═════ Information shown ═════
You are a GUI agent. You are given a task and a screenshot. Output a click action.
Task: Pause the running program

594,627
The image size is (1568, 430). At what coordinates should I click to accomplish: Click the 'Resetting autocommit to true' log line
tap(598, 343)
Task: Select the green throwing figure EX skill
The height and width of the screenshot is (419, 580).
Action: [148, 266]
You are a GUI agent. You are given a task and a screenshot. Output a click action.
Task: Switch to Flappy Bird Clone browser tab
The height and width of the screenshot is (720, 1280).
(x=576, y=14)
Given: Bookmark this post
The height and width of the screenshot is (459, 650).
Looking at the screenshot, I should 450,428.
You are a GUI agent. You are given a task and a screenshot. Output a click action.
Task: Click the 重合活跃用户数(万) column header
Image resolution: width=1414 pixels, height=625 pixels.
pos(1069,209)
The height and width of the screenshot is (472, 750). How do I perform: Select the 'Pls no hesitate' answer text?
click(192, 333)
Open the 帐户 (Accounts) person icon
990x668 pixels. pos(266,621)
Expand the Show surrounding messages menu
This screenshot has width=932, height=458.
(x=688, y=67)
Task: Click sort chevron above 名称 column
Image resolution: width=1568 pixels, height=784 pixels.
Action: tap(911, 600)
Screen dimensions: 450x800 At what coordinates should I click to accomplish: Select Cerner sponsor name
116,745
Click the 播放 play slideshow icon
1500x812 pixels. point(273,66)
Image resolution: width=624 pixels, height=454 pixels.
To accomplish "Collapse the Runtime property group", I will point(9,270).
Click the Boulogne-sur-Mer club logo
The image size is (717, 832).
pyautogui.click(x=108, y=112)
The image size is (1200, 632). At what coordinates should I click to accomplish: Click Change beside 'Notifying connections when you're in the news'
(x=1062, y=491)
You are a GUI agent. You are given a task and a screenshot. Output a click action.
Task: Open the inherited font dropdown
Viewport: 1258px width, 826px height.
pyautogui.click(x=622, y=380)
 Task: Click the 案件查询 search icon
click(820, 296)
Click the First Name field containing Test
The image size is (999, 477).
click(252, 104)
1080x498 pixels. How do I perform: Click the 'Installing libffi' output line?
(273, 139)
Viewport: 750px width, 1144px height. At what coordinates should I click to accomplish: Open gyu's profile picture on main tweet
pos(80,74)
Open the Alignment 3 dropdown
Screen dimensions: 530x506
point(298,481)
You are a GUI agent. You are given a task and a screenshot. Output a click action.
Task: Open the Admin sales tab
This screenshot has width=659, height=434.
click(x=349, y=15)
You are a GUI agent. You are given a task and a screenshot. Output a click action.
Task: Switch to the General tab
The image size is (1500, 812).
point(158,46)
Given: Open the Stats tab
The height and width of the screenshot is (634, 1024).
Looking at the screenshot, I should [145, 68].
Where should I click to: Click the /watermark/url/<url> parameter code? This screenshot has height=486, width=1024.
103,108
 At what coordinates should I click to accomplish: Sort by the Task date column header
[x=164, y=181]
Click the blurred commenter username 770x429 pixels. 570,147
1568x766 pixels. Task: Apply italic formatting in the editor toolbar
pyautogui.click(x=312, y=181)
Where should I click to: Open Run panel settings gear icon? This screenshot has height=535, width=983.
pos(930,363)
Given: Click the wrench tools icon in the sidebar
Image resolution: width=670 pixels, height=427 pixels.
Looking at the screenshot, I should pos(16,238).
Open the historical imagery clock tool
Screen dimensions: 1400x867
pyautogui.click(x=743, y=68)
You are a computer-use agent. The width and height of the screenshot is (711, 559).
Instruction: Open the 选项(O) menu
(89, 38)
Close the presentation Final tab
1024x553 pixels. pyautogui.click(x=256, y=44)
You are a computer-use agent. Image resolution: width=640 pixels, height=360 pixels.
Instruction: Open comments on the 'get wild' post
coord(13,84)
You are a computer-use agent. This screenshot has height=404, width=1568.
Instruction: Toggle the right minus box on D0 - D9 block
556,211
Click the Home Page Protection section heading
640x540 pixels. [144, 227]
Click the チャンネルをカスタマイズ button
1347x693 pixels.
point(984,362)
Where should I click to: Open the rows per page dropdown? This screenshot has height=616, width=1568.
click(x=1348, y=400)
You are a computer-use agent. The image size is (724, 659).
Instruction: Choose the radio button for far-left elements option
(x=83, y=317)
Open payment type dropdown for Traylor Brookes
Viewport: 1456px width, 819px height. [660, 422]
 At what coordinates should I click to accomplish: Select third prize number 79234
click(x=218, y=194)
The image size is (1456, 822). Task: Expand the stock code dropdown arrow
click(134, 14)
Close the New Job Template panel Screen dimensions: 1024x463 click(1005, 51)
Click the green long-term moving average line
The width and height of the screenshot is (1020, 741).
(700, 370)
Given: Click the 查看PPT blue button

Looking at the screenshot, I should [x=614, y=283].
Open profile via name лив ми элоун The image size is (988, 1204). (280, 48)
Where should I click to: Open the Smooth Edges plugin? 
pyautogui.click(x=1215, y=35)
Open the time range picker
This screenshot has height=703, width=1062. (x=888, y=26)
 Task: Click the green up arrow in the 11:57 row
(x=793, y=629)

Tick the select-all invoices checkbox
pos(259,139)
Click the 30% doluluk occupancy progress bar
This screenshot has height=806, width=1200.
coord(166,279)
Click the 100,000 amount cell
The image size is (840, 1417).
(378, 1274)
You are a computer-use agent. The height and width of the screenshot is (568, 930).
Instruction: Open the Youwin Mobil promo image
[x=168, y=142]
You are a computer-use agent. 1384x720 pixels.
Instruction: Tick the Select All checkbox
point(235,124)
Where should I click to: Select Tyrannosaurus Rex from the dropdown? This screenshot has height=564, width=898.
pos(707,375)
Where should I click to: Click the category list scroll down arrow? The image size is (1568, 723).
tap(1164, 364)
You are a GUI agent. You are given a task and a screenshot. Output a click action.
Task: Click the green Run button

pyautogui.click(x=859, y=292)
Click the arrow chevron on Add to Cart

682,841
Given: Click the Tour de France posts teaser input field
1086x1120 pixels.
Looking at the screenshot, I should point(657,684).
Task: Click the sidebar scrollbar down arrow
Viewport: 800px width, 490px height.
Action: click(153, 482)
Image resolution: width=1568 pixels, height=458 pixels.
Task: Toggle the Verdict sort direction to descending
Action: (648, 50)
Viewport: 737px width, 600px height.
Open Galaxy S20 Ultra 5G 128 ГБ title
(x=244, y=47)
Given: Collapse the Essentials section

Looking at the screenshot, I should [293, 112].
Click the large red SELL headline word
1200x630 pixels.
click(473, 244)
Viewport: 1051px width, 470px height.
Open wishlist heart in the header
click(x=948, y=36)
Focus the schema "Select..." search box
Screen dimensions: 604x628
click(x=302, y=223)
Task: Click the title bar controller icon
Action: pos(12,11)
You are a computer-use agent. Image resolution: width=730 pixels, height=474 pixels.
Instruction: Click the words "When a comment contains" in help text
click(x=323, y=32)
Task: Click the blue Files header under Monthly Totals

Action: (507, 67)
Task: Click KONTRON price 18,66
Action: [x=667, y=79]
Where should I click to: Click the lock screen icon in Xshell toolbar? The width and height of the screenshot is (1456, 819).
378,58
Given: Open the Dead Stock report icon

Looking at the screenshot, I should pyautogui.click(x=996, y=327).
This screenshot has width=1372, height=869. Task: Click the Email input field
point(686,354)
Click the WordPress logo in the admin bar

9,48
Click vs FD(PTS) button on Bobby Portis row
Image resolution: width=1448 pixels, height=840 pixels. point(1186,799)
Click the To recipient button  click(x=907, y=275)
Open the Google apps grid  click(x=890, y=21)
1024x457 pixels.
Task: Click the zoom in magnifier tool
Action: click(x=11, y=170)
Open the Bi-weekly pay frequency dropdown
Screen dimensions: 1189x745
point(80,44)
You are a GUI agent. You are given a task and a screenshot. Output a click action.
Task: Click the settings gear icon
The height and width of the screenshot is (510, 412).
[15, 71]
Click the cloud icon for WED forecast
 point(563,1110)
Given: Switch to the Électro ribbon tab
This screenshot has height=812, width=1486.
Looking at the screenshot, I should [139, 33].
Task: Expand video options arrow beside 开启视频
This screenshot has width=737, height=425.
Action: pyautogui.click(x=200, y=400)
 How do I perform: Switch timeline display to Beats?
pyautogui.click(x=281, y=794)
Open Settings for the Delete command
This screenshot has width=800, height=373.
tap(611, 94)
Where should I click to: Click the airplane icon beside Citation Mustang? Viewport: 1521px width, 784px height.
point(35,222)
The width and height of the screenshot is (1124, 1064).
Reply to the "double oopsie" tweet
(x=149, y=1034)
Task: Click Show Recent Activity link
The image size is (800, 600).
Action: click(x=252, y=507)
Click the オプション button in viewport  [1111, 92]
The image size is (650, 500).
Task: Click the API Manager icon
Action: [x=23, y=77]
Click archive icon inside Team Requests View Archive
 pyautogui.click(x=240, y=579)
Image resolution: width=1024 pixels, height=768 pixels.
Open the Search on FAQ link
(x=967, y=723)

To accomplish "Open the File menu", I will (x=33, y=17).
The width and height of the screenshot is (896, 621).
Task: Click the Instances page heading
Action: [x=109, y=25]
═════
Rewrite the records from the start through the line containing "(x=688, y=67)" as a two-column CSV with the headers input and output. Give one row per record, with its text under input and its answer under output, each as a single quoted field with line breaks replaced by spaces.

input,output
"You are a GUI agent. You are given a task and a screenshot. Output a click action. Task: Pause the running program","594,627"
"The image size is (1568, 430). At what coordinates should I click to accomplish: Click the 'Resetting autocommit to true' log line","tap(598, 343)"
"Task: Select the green throwing figure EX skill The height and width of the screenshot is (419, 580).","Action: [148, 266]"
"You are a GUI agent. You are given a task and a screenshot. Output a click action. Task: Switch to Flappy Bird Clone browser tab The height and width of the screenshot is (720, 1280).","(x=576, y=14)"
"Given: Bookmark this post The height and width of the screenshot is (459, 650).","Looking at the screenshot, I should 450,428."
"You are a GUI agent. You are given a task and a screenshot. Output a click action. Task: Click the 重合活跃用户数(万) column header Image resolution: width=1414 pixels, height=625 pixels.","pos(1069,209)"
"The height and width of the screenshot is (472, 750). How do I perform: Select the 'Pls no hesitate' answer text?","click(192, 333)"
"Open the 帐户 (Accounts) person icon","990x668 pixels. pos(266,621)"
"Expand the Show surrounding messages menu This screenshot has width=932, height=458.","(x=688, y=67)"